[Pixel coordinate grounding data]
----

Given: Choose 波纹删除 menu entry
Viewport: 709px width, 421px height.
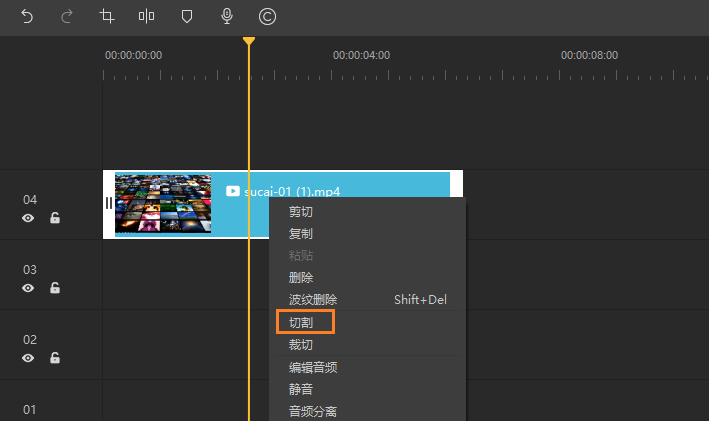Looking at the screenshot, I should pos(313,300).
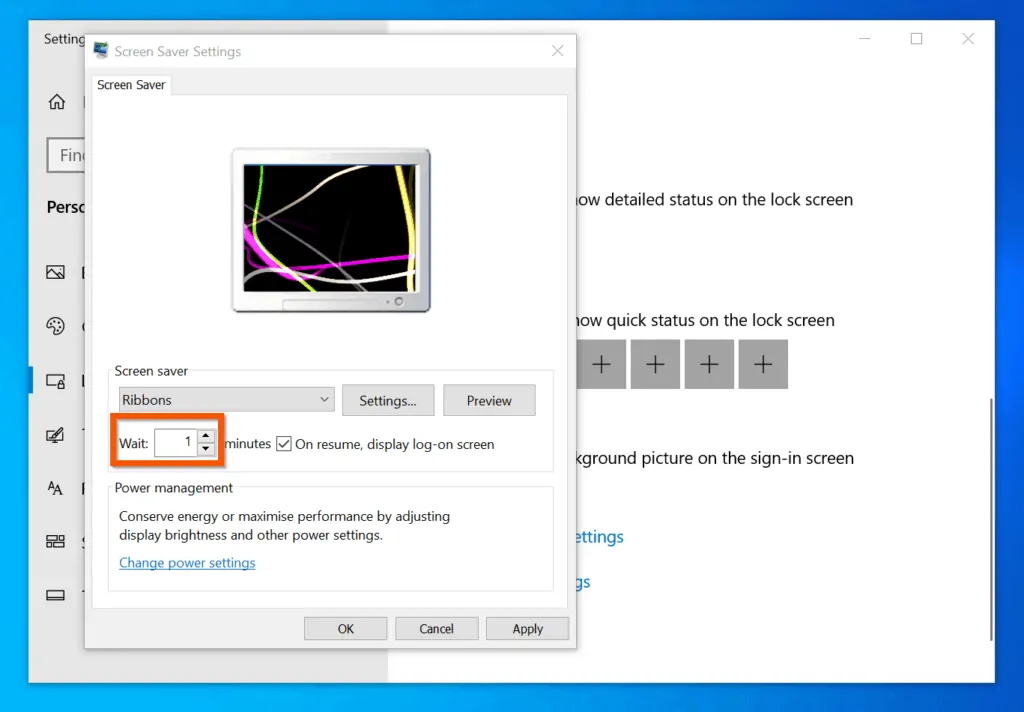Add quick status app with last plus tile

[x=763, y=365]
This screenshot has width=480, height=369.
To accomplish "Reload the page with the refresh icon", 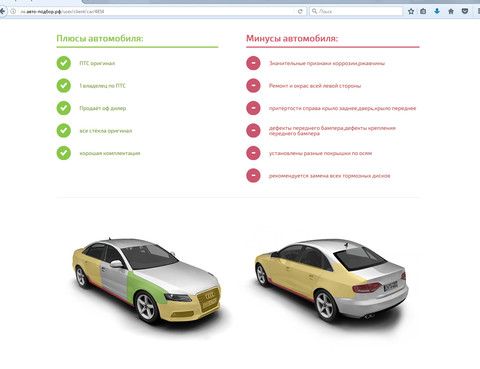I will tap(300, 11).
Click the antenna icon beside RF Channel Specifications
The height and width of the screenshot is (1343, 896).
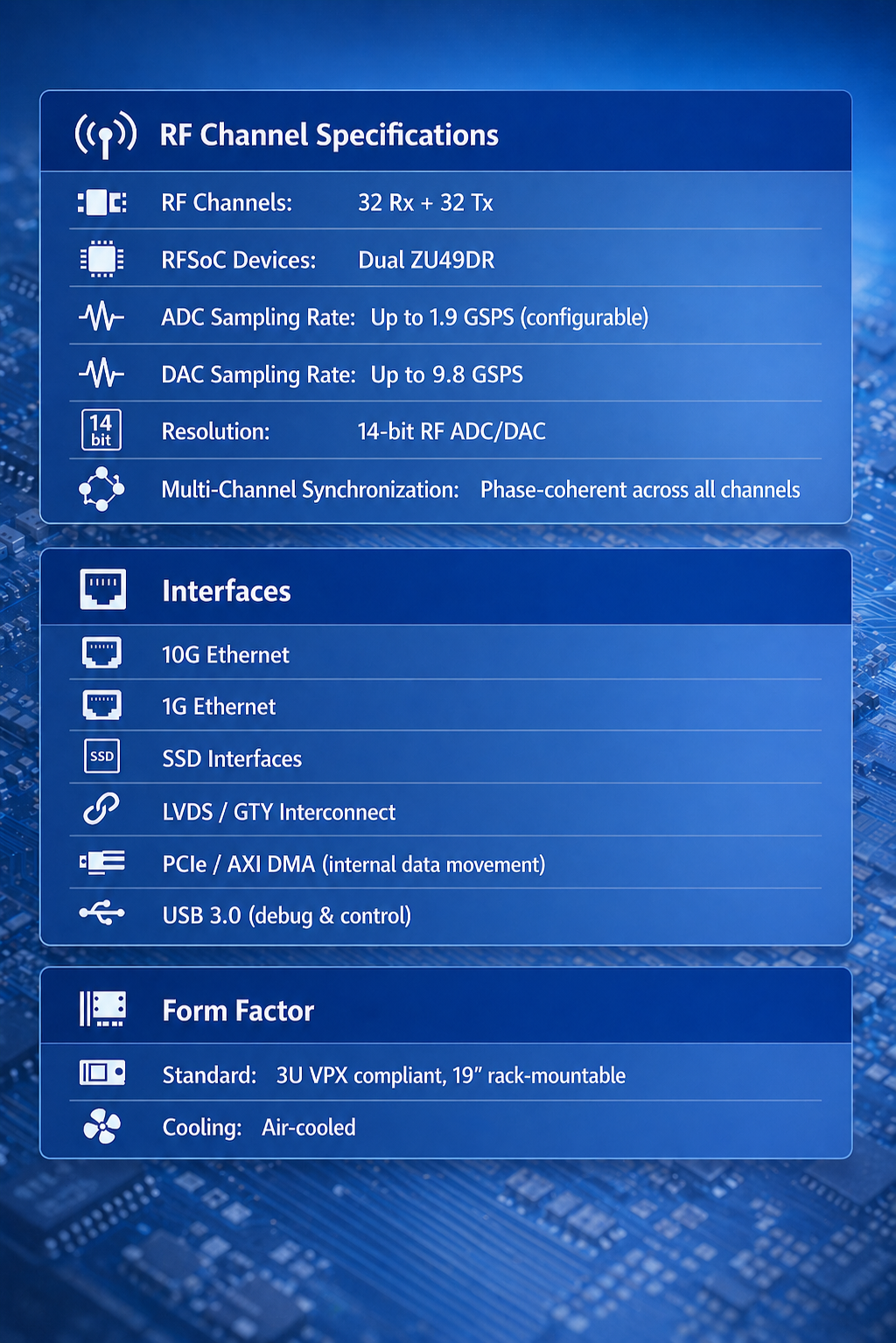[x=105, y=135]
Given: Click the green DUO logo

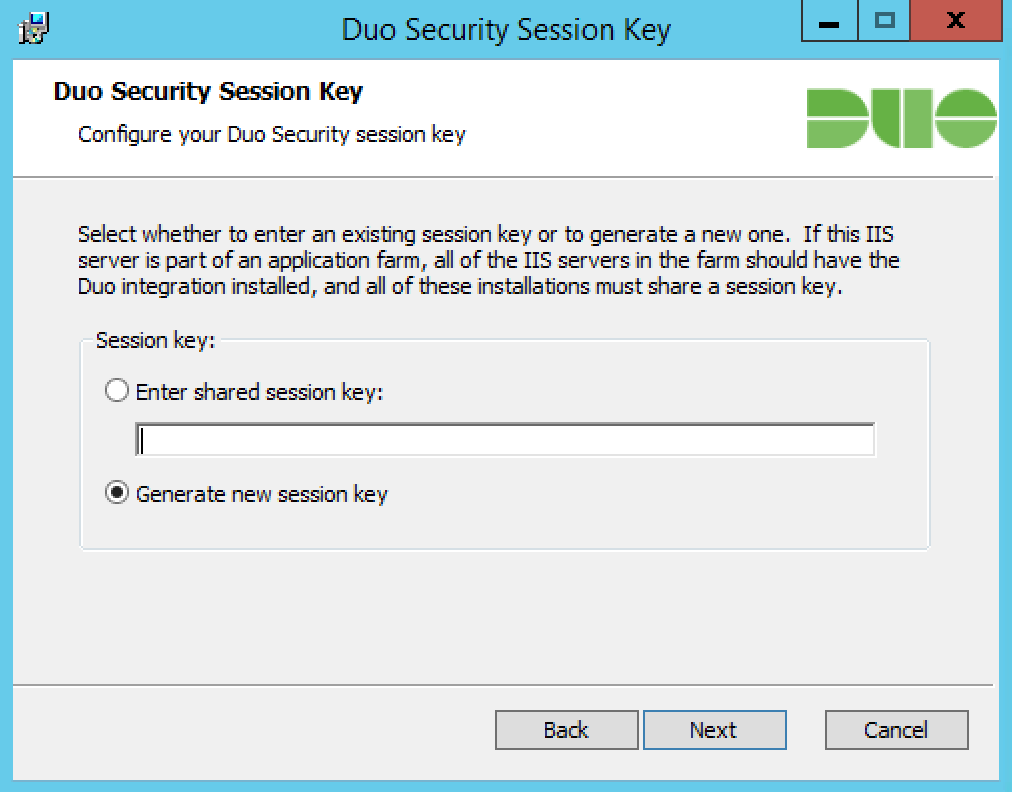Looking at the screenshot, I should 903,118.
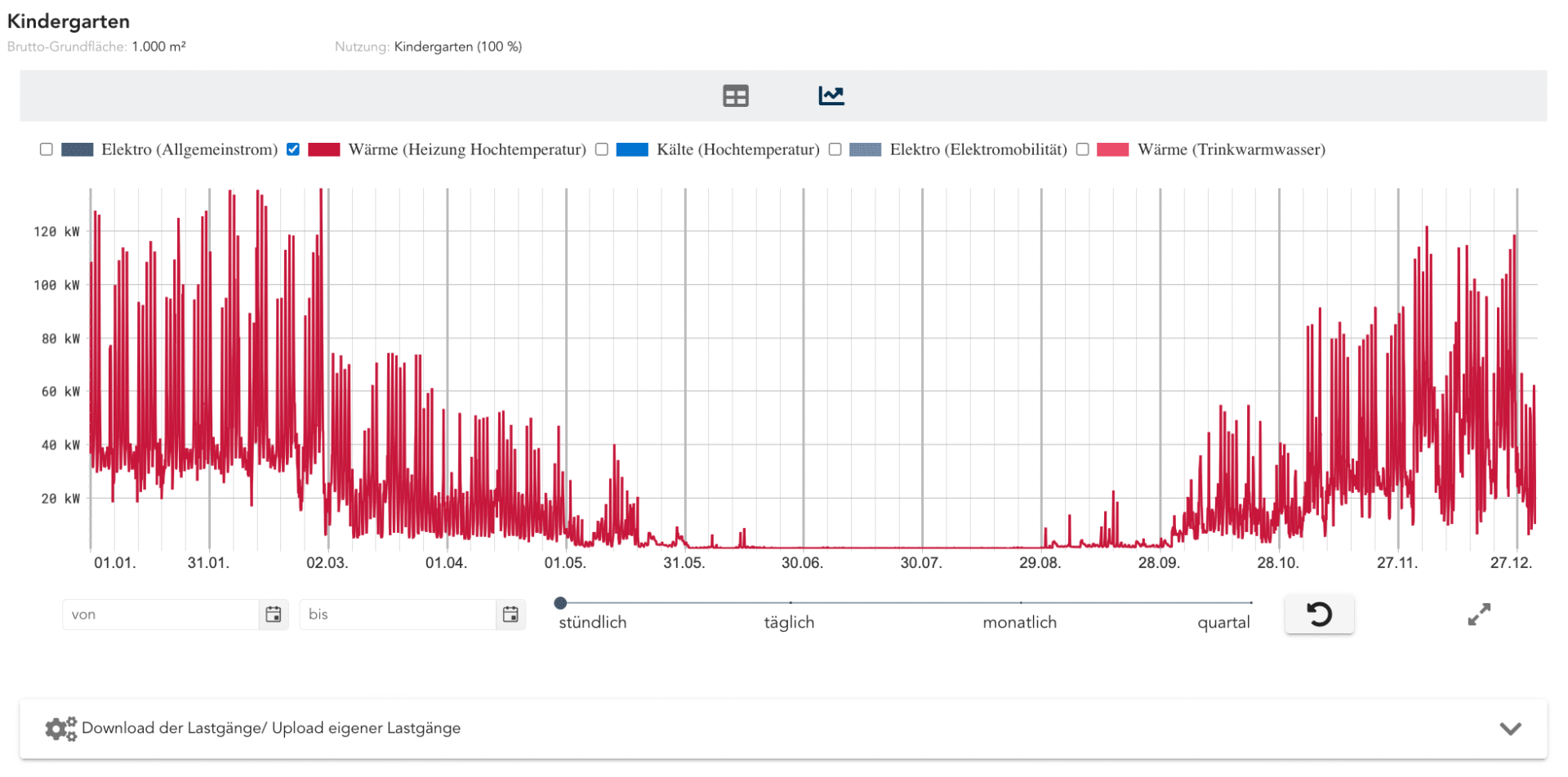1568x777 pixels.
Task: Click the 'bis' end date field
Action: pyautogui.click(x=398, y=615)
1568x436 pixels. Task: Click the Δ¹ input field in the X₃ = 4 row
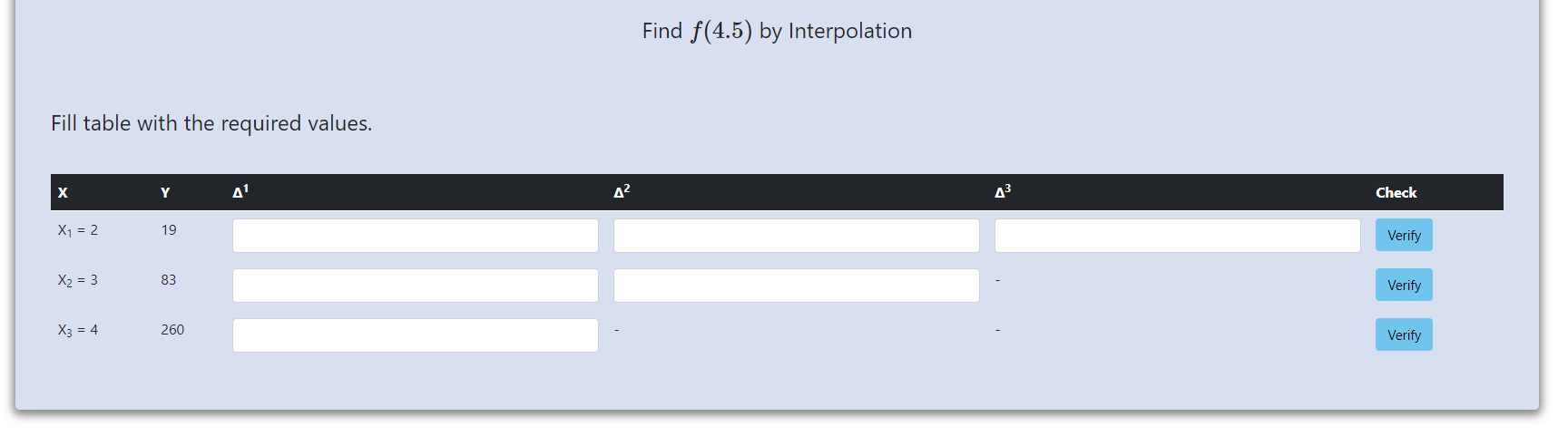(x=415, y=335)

----

Return only the lines from the one that contains "Given: Click the green DUO logo" through the closing line of the data, inclusive, reproduced exactly and with every picture left out.

Result:
Given: Click the green DUO logo

Looking at the screenshot, I should 903,118.
1568x777 pixels.
Task: Click the 'bis' end date field
Action: pyautogui.click(x=398, y=615)
1568x436 pixels. Task: Click the Δ¹ input field in the X₃ = 4 row
(x=415, y=335)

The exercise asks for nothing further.